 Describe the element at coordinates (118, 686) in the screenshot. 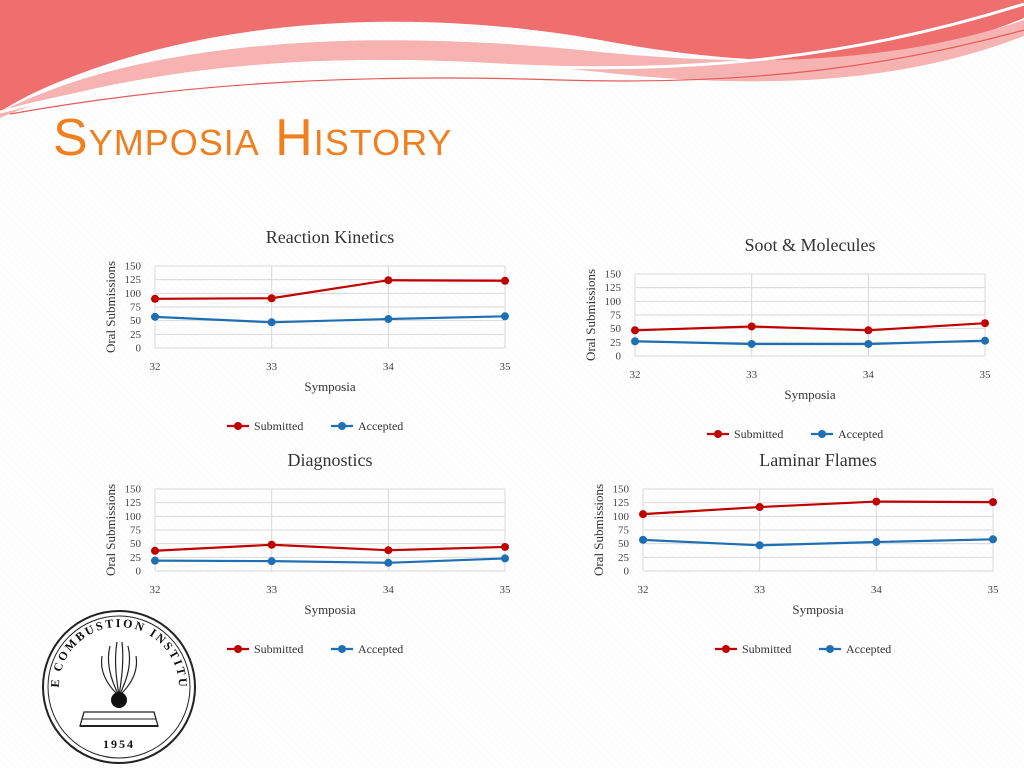

I see `combustion-institute-seal-logo: THE COMBUSTION INSTITUTE 1954` at that location.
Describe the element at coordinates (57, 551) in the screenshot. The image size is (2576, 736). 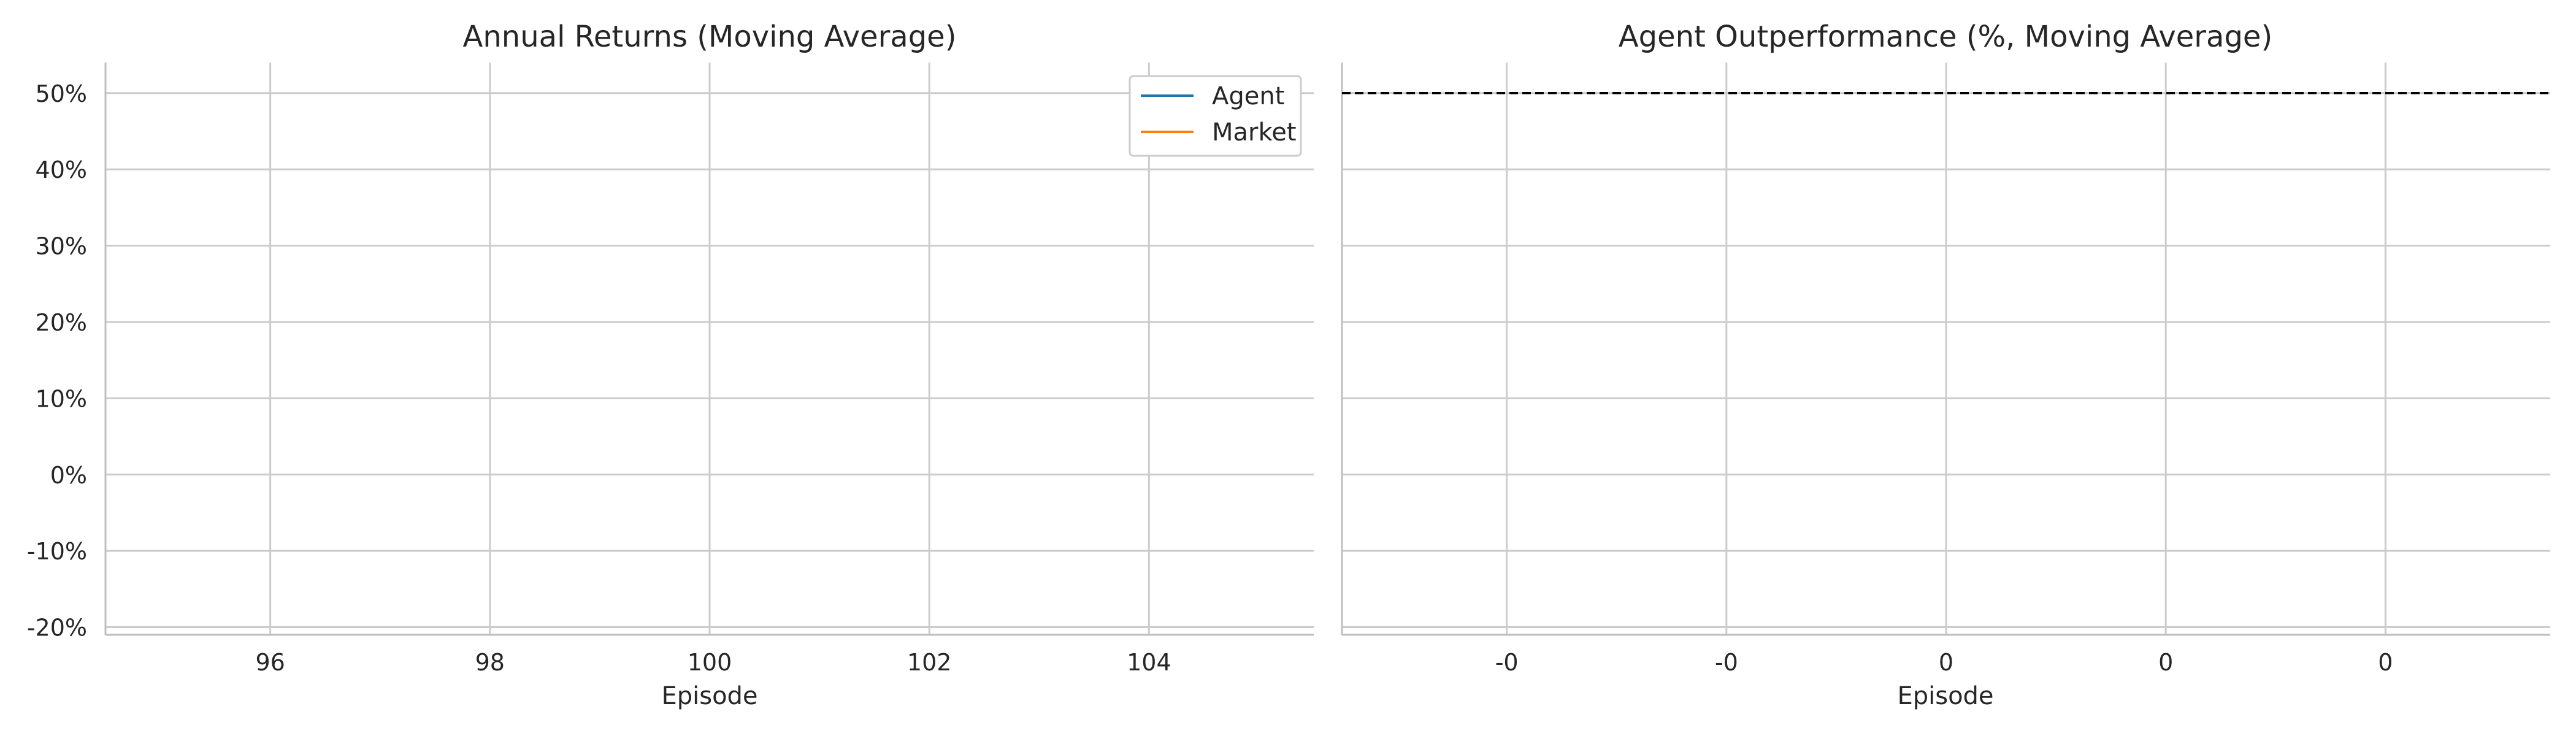
I see `y-tick-label: -10%` at that location.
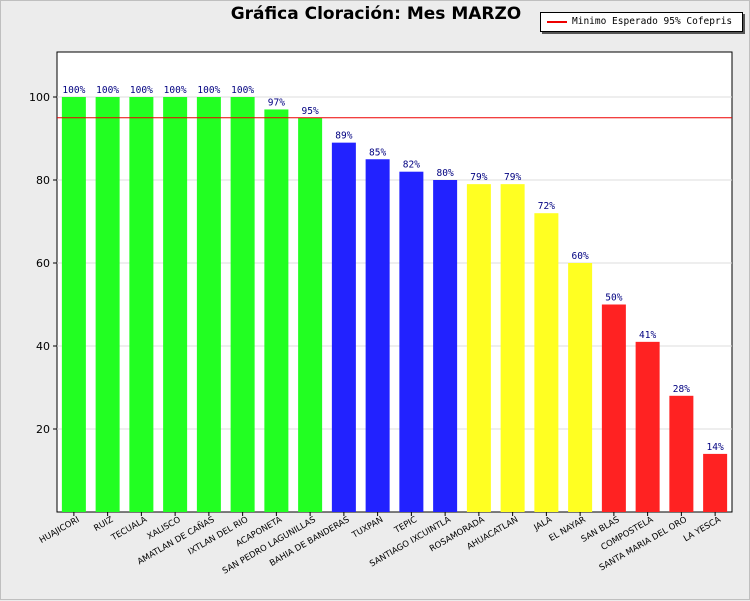 This screenshot has width=750, height=601. Describe the element at coordinates (43, 264) in the screenshot. I see `y-tick-label: 60` at that location.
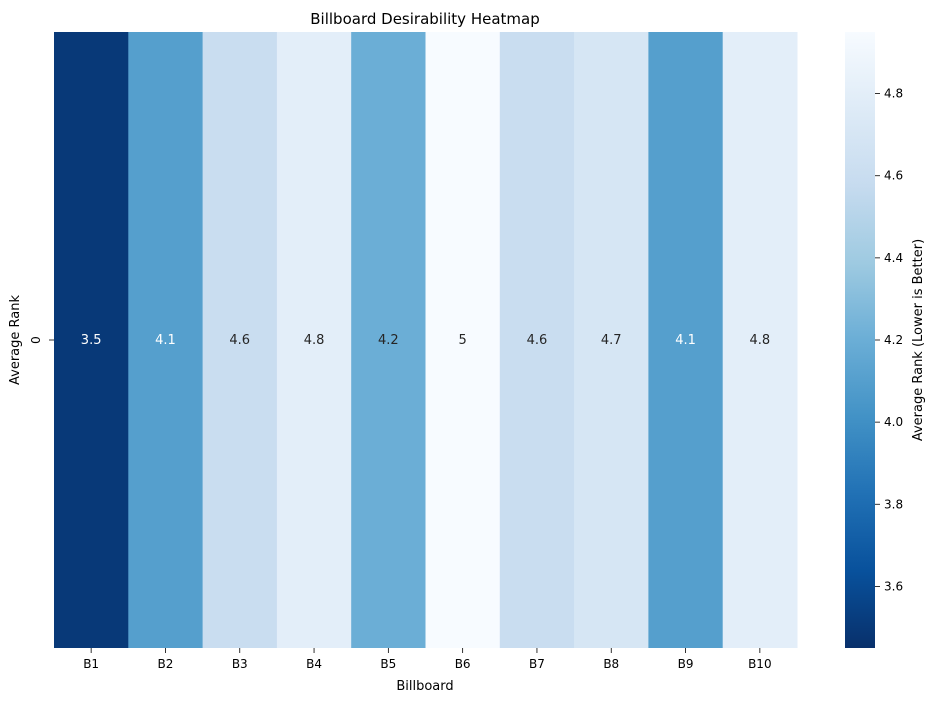 The height and width of the screenshot is (701, 935). I want to click on y-tick-label: 0, so click(36, 340).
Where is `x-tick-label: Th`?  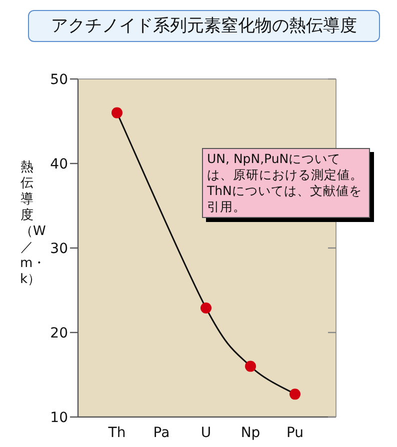
x-tick-label: Th is located at coordinates (116, 433).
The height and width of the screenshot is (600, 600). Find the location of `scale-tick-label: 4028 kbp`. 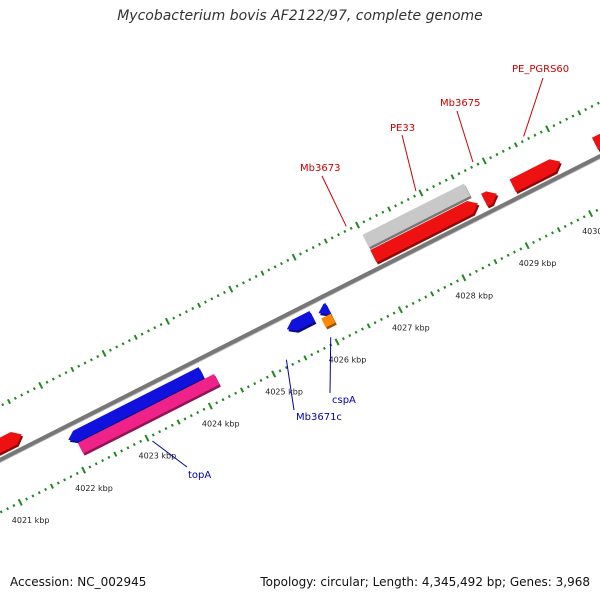

scale-tick-label: 4028 kbp is located at coordinates (474, 296).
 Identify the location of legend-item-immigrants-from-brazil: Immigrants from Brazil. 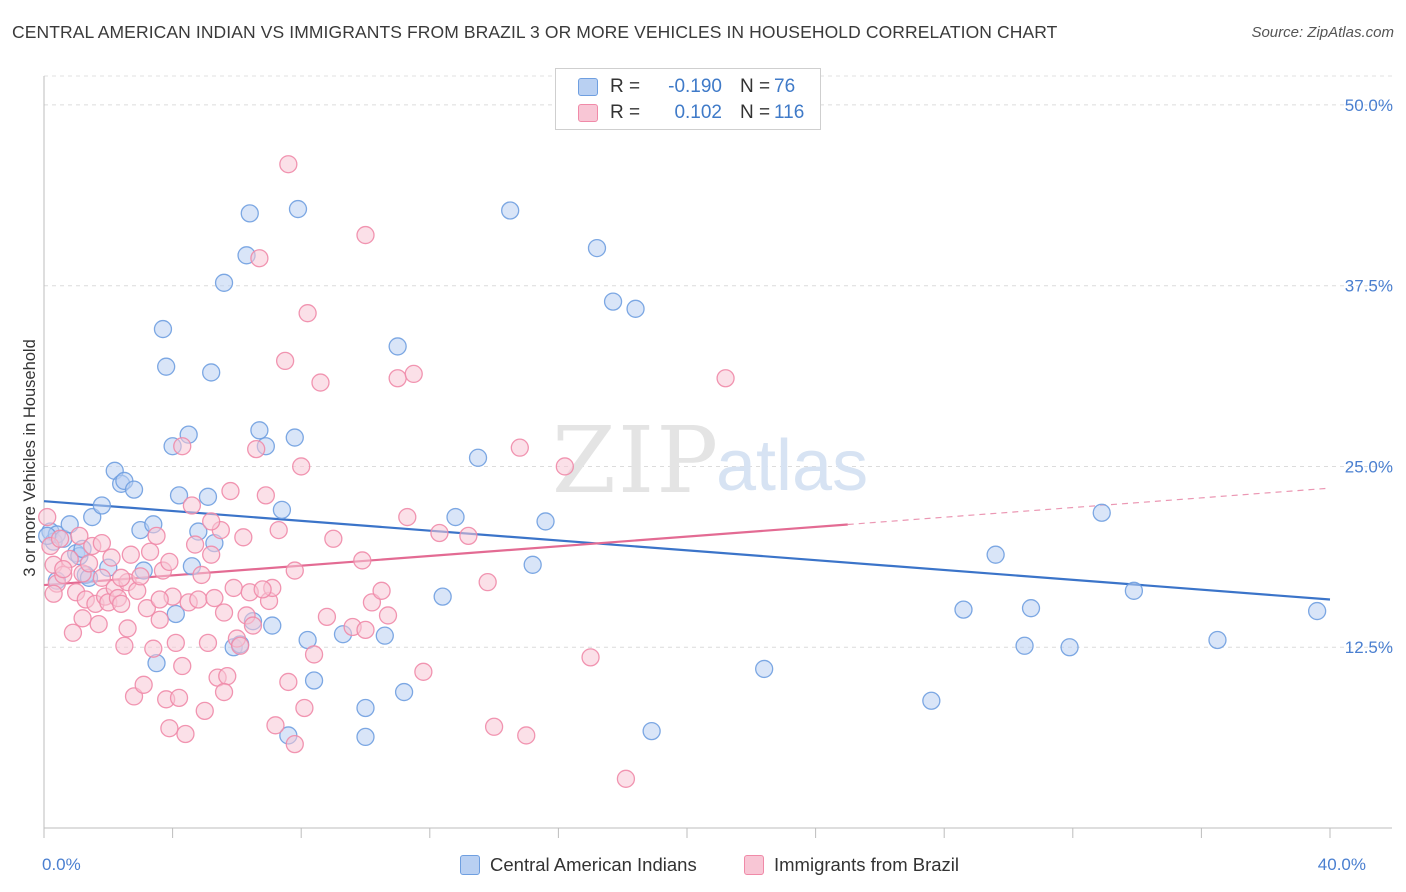
(852, 865).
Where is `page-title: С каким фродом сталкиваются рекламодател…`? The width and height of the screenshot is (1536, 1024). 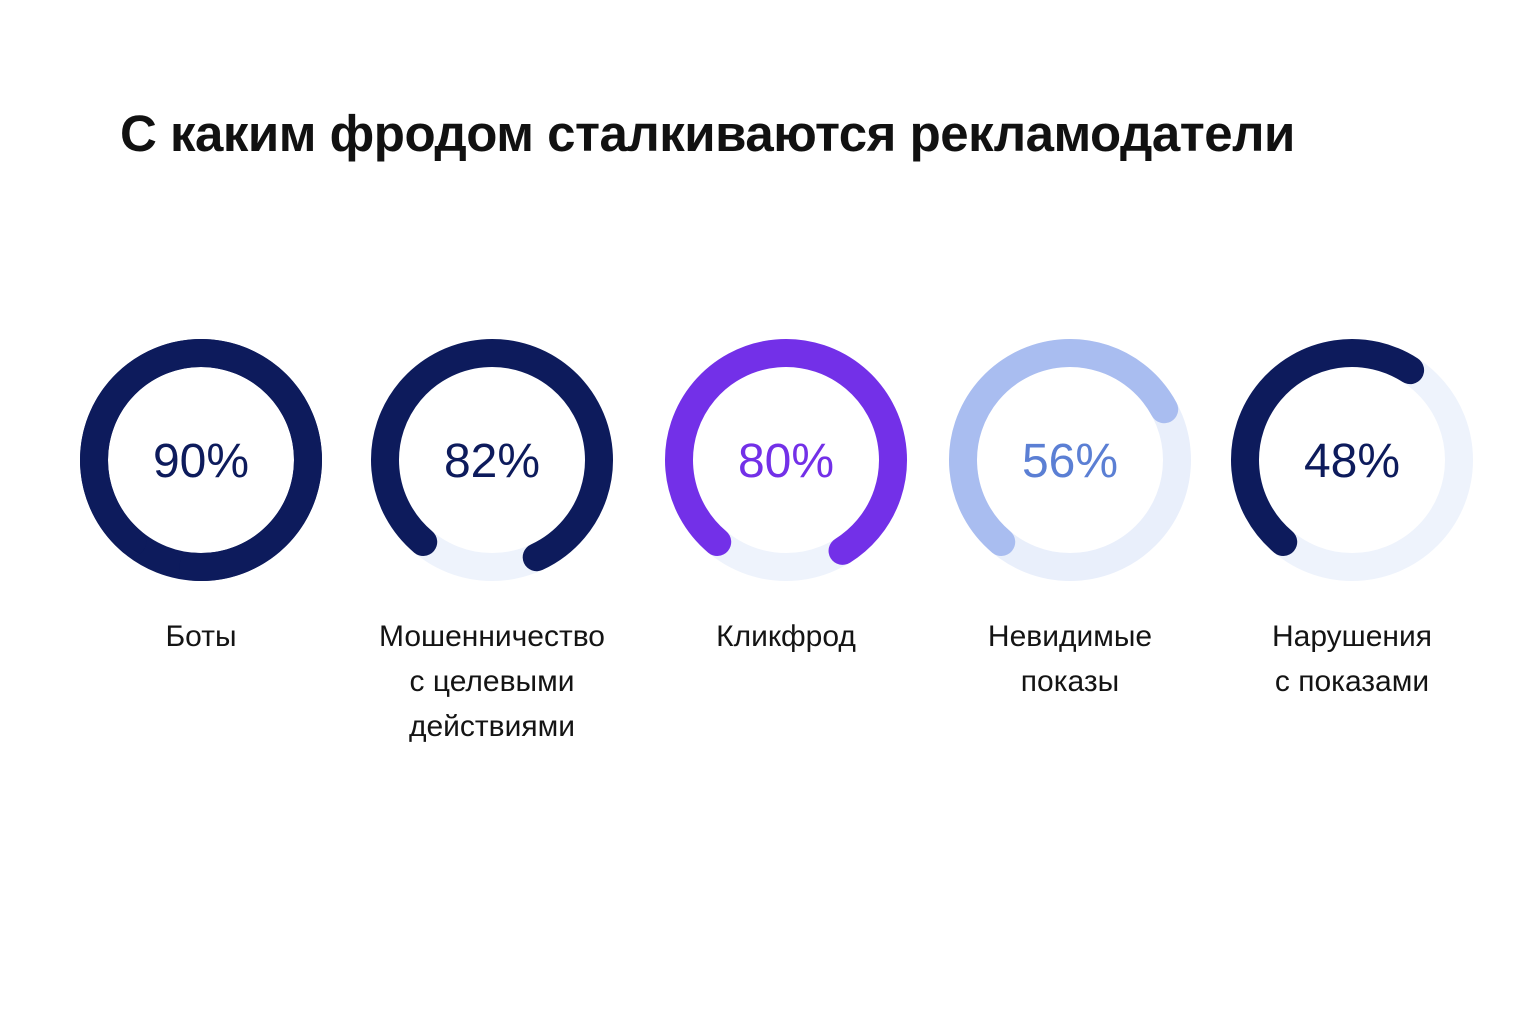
_ _ _ _ _
Write out every entry above word for word, leaving out the pictures.

 Describe the element at coordinates (118, 686) in the screenshot. 

I see `combustion-institute-seal-logo: THE COMBUSTION INSTITUTE 1954` at that location.
Describe the element at coordinates (57, 551) in the screenshot. The image size is (2576, 736). 
I see `y-tick-label: -10%` at that location.
 This screenshot has width=750, height=601. Describe the element at coordinates (43, 264) in the screenshot. I see `y-tick-label: 60` at that location.
 The height and width of the screenshot is (701, 935). I want to click on y-tick-label: 0, so click(36, 340).
Where is `x-tick-label: Th`?  
x-tick-label: Th is located at coordinates (116, 433).
The height and width of the screenshot is (600, 600). Find the location of `scale-tick-label: 4028 kbp`. 

scale-tick-label: 4028 kbp is located at coordinates (474, 296).
 Identify the location of legend-item-immigrants-from-brazil: Immigrants from Brazil. 
(852, 865).
Where is `page-title: С каким фродом сталкиваются рекламодател…`? The width and height of the screenshot is (1536, 1024). 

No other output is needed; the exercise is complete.